Rewrite the records below, replacing "center point" with "midpoint" wherever it occurs and keeping everything else the same.

▶ _Dataset_
* * *
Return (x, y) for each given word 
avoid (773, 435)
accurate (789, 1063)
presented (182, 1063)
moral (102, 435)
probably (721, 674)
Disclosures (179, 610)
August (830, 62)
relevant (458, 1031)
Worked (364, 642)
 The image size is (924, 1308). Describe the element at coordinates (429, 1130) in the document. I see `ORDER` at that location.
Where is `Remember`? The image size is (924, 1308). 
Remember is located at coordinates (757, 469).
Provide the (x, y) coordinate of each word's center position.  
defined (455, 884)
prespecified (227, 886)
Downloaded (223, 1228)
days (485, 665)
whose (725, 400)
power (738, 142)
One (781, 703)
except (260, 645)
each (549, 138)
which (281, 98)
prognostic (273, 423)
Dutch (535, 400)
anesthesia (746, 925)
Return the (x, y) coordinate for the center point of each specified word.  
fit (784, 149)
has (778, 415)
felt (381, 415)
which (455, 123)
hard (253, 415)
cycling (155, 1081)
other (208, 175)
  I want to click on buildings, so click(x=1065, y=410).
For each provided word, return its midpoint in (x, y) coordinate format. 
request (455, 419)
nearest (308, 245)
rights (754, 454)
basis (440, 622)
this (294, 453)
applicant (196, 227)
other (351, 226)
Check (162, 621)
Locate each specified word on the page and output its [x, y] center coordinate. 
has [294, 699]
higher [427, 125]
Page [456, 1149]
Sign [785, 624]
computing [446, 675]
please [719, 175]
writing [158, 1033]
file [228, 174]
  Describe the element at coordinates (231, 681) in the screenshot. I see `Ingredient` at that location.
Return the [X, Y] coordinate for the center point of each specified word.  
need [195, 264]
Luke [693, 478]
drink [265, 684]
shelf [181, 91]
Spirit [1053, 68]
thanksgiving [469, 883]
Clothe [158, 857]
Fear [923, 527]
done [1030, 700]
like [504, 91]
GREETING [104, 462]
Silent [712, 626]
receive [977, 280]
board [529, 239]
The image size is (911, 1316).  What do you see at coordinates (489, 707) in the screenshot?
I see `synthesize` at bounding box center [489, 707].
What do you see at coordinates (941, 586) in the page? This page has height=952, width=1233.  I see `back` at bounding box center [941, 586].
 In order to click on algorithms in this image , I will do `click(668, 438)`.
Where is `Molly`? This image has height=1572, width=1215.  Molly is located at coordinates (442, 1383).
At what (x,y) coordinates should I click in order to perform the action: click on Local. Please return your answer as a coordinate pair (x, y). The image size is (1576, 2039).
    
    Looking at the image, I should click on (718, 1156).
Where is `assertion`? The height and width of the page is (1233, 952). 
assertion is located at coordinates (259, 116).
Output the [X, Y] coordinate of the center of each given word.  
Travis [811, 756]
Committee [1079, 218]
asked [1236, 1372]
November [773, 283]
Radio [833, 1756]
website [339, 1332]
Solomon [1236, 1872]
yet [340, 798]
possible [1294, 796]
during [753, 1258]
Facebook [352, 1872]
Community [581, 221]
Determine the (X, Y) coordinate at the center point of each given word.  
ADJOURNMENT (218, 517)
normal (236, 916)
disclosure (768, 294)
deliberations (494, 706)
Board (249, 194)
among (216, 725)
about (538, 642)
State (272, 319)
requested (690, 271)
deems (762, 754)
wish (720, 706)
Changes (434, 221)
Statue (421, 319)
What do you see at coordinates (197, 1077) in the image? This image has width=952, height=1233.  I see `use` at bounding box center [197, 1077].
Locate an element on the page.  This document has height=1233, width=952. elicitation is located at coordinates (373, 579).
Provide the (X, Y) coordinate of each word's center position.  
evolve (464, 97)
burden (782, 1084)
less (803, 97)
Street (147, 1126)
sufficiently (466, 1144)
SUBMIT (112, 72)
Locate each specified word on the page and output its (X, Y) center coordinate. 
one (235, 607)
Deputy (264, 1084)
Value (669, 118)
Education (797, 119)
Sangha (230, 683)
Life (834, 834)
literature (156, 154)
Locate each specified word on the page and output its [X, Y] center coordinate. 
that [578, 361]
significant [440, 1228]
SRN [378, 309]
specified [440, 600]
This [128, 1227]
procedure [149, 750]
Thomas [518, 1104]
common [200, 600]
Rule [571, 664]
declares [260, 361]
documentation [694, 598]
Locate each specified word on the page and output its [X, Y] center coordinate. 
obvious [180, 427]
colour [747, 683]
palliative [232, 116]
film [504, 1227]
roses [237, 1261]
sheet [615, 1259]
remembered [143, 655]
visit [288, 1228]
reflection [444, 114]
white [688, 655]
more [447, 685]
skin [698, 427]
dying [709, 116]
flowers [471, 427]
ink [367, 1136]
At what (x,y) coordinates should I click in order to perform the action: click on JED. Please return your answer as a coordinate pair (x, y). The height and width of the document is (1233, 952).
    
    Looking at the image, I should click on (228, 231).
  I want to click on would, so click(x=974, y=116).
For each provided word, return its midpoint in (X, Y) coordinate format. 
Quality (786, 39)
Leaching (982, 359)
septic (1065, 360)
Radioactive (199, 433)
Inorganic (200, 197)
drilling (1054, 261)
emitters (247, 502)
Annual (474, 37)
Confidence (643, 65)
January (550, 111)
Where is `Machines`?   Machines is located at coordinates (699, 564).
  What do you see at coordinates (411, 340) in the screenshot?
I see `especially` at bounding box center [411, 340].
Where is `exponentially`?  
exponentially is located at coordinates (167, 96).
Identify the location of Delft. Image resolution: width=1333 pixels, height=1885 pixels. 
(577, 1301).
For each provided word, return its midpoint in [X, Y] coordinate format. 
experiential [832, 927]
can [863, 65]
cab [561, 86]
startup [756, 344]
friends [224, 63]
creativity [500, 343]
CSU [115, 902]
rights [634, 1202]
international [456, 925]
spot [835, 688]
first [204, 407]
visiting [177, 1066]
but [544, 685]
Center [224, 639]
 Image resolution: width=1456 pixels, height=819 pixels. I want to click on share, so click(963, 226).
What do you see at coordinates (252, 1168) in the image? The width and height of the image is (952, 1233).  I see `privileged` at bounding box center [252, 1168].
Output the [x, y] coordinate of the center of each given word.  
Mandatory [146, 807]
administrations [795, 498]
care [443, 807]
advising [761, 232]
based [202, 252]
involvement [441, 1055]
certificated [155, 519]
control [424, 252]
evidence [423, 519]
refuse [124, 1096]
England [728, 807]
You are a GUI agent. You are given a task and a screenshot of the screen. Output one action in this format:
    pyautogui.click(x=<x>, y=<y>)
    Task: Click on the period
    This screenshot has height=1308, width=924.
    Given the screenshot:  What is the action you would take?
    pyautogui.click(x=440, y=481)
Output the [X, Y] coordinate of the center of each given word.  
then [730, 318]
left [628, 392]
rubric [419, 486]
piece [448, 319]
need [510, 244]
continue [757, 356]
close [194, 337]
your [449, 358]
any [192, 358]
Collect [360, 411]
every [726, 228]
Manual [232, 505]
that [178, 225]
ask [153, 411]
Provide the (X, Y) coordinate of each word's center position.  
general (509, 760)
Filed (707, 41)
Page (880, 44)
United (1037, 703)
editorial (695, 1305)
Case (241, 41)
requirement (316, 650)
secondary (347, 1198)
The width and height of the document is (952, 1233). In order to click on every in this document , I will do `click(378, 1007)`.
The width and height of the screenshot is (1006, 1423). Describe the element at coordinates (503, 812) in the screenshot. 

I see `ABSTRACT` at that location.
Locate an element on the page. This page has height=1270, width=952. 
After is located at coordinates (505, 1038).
* * *
▶ _Written response_
Return (x, y) for each given word 
avoid (773, 435)
accurate (789, 1063)
presented (182, 1063)
moral (102, 435)
probably (721, 674)
Disclosures (179, 610)
August (830, 62)
relevant (458, 1031)
Worked (364, 642)
 The image size is (924, 1308). Describe the element at coordinates (429, 1130) in the document. I see `ORDER` at that location.
Where is `Remember`? The image size is (924, 1308). 
Remember is located at coordinates (757, 469).
Provide the (x, y) coordinate of each word's center position.  
defined (455, 884)
prespecified (227, 886)
Downloaded (223, 1228)
days (485, 665)
whose (725, 400)
power (738, 142)
One (781, 703)
except (260, 645)
each (549, 138)
which (281, 98)
prognostic (273, 423)
Dutch (535, 400)
anesthesia (746, 925)
Return the (x, y) coordinate for the midpoint of each specified word.  
fit (784, 149)
has (778, 415)
felt (381, 415)
which (455, 123)
hard (253, 415)
cycling (155, 1081)
other (208, 175)
  I want to click on buildings, so click(x=1065, y=410).
For each provided word, return its midpoint in (x, y) coordinate format. 
request (455, 419)
nearest (308, 245)
rights (754, 454)
basis (440, 622)
this (294, 453)
applicant (196, 227)
other (351, 226)
Check (162, 621)
Locate each specified word on the page and output its [x, y] center coordinate. 
has [294, 699]
higher [427, 125]
Page [456, 1149]
Sign [785, 624]
computing [446, 675]
please [719, 175]
writing [158, 1033]
file [228, 174]
  Describe the element at coordinates (231, 681) in the screenshot. I see `Ingredient` at that location.
Return the [X, Y] coordinate for the midpoint of each specified word.  
need [195, 264]
Luke [693, 478]
drink [265, 684]
shelf [181, 91]
Spirit [1053, 68]
thanksgiving [469, 883]
Clothe [158, 857]
Fear [923, 527]
done [1030, 700]
like [504, 91]
GREETING [104, 462]
Silent [712, 626]
receive [977, 280]
board [529, 239]
The image size is (911, 1316).  What do you see at coordinates (489, 707) in the screenshot?
I see `synthesize` at bounding box center [489, 707].
What do you see at coordinates (941, 586) in the page? This page has height=952, width=1233.  I see `back` at bounding box center [941, 586].
 In order to click on algorithms in this image , I will do `click(668, 438)`.
Where is `Molly`? This image has height=1572, width=1215.  Molly is located at coordinates (442, 1383).
At what (x,y) coordinates should I click in order to perform the action: click on Local. Please return your answer as a coordinate pair (x, y). The image size is (1576, 2039).
    
    Looking at the image, I should click on (718, 1156).
Where is `assertion`? The height and width of the page is (1233, 952). 
assertion is located at coordinates (259, 116).
Output the [X, Y] coordinate of the center of each given word.  
Travis [811, 756]
Committee [1079, 218]
asked [1236, 1372]
November [773, 283]
Radio [833, 1756]
website [339, 1332]
Solomon [1236, 1872]
yet [340, 798]
possible [1294, 796]
during [753, 1258]
Facebook [352, 1872]
Community [581, 221]
Determine the (X, Y) coordinate at the midpoint of each given word.  
ADJOURNMENT (218, 517)
normal (236, 916)
disclosure (768, 294)
deliberations (494, 706)
Board (249, 194)
among (216, 725)
about (538, 642)
State (272, 319)
requested (690, 271)
deems (762, 754)
wish (720, 706)
Changes (434, 221)
Statue (421, 319)
What do you see at coordinates (197, 1077) in the image? This image has width=952, height=1233.  I see `use` at bounding box center [197, 1077].
Locate an element on the page.  This document has height=1233, width=952. elicitation is located at coordinates (373, 579).
Provide the (X, Y) coordinate of each word's center position.  
evolve (464, 97)
burden (782, 1084)
less (803, 97)
Street (147, 1126)
sufficiently (466, 1144)
SUBMIT (112, 72)
Locate each specified word on the page and output its (X, Y) center coordinate. 
one (235, 607)
Deputy (264, 1084)
Value (669, 118)
Education (797, 119)
Sangha (230, 683)
Life (834, 834)
literature (156, 154)
Locate each specified word on the page and output its [X, Y] center coordinate. 
that [578, 361]
significant [440, 1228]
SRN [378, 309]
specified [440, 600]
This [128, 1227]
procedure [149, 750]
Thomas [518, 1104]
common [200, 600]
Rule [571, 664]
declares [260, 361]
documentation [694, 598]
Locate each specified word on the page and output its [X, Y] center coordinate. 
obvious [180, 427]
colour [747, 683]
palliative [232, 116]
film [504, 1227]
roses [237, 1261]
sheet [615, 1259]
remembered [143, 655]
visit [288, 1228]
reflection [444, 114]
white [688, 655]
more [447, 685]
skin [698, 427]
dying [709, 116]
flowers [471, 427]
ink [367, 1136]
At what (x,y) coordinates should I click in order to perform the action: click on JED. Please return your answer as a coordinate pair (x, y). The height and width of the document is (1233, 952).
    
    Looking at the image, I should click on (228, 231).
  I want to click on would, so click(x=974, y=116).
For each provided word, return its midpoint in (X, Y) coordinate format. 
Quality (786, 39)
Leaching (982, 359)
septic (1065, 360)
Radioactive (199, 433)
Inorganic (200, 197)
drilling (1054, 261)
emitters (247, 502)
Annual (474, 37)
Confidence (643, 65)
January (550, 111)
Where is `Machines`?   Machines is located at coordinates (699, 564).
  What do you see at coordinates (411, 340) in the screenshot?
I see `especially` at bounding box center [411, 340].
Where is `exponentially`?  
exponentially is located at coordinates (167, 96).
Identify the location of Delft. Image resolution: width=1333 pixels, height=1885 pixels. 
(577, 1301).
For each provided word, return its midpoint in [X, Y] coordinate format. 
experiential [832, 927]
can [863, 65]
cab [561, 86]
startup [756, 344]
friends [224, 63]
creativity [500, 343]
CSU [115, 902]
rights [634, 1202]
international [456, 925]
spot [835, 688]
first [204, 407]
visiting [177, 1066]
but [544, 685]
Center [224, 639]
 Image resolution: width=1456 pixels, height=819 pixels. I want to click on share, so click(963, 226).
What do you see at coordinates (252, 1168) in the image? The width and height of the image is (952, 1233).  I see `privileged` at bounding box center [252, 1168].
Output the [x, y] coordinate of the center of each given word.  
Mandatory [146, 807]
administrations [795, 498]
care [443, 807]
advising [761, 232]
based [202, 252]
involvement [441, 1055]
certificated [155, 519]
control [424, 252]
evidence [423, 519]
refuse [124, 1096]
England [728, 807]
You are a GUI agent. You are given a task and a screenshot of the screen. Output one action in this format:
    pyautogui.click(x=<x>, y=<y>)
    Task: Click on the period
    This screenshot has height=1308, width=924.
    Given the screenshot:  What is the action you would take?
    pyautogui.click(x=440, y=481)
Output the [X, Y] coordinate of the center of each given word.  
then [730, 318]
left [628, 392]
rubric [419, 486]
piece [448, 319]
need [510, 244]
continue [757, 356]
close [194, 337]
your [449, 358]
any [192, 358]
Collect [360, 411]
every [726, 228]
Manual [232, 505]
that [178, 225]
ask [153, 411]
Provide the (X, Y) coordinate of each word's center position.  
general (509, 760)
Filed (707, 41)
Page (880, 44)
United (1037, 703)
editorial (695, 1305)
Case (241, 41)
requirement (316, 650)
secondary (347, 1198)
The width and height of the document is (952, 1233). In order to click on every in this document , I will do `click(378, 1007)`.
The width and height of the screenshot is (1006, 1423). Describe the element at coordinates (503, 812) in the screenshot. 

I see `ABSTRACT` at that location.
Locate an element on the page. This page has height=1270, width=952. 
After is located at coordinates (505, 1038).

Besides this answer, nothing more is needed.